Material for the task below:

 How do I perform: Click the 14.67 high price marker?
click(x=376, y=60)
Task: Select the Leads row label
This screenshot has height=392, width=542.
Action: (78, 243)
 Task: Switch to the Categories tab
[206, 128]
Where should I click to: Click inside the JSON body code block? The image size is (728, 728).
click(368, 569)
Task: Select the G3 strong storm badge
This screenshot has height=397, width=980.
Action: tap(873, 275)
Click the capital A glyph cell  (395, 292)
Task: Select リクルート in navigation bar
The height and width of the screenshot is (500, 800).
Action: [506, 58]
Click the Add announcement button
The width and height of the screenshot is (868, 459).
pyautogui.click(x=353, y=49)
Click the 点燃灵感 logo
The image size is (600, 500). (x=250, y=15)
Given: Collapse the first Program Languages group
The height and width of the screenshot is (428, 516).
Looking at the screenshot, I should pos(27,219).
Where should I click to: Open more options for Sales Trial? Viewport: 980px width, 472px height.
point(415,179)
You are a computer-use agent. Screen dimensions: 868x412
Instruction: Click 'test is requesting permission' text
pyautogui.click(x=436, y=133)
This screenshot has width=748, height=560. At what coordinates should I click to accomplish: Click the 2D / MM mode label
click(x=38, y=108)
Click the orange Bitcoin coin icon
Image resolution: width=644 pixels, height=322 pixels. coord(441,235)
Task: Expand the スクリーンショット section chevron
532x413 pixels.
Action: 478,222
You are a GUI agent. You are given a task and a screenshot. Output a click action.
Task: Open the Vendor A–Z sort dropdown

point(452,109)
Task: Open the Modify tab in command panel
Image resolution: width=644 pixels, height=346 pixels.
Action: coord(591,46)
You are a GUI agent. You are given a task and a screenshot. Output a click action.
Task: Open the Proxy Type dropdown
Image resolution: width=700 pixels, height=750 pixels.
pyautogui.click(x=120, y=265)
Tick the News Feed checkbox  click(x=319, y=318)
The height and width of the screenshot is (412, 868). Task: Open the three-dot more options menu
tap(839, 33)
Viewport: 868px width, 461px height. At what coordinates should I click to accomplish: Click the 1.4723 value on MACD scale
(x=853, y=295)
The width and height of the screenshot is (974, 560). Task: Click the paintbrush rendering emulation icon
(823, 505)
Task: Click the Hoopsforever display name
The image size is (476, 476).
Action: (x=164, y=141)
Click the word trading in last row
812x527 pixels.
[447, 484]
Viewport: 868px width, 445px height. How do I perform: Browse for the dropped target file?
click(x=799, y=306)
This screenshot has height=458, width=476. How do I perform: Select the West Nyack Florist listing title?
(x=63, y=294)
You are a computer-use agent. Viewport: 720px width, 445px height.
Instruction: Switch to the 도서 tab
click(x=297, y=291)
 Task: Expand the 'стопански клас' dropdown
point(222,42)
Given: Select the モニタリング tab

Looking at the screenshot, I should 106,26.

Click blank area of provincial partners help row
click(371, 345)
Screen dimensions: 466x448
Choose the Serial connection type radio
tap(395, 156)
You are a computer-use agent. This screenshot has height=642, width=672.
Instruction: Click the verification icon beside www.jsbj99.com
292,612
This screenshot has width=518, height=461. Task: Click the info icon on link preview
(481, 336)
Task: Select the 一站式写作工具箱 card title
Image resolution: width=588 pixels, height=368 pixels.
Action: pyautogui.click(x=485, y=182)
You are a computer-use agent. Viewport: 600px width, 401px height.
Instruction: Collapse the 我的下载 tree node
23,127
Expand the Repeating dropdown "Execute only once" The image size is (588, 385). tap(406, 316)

End of Material for the task.

* What is required: Only the number is needed. Say how many lines of the entries contain "computer".

* Answer to this problem: 4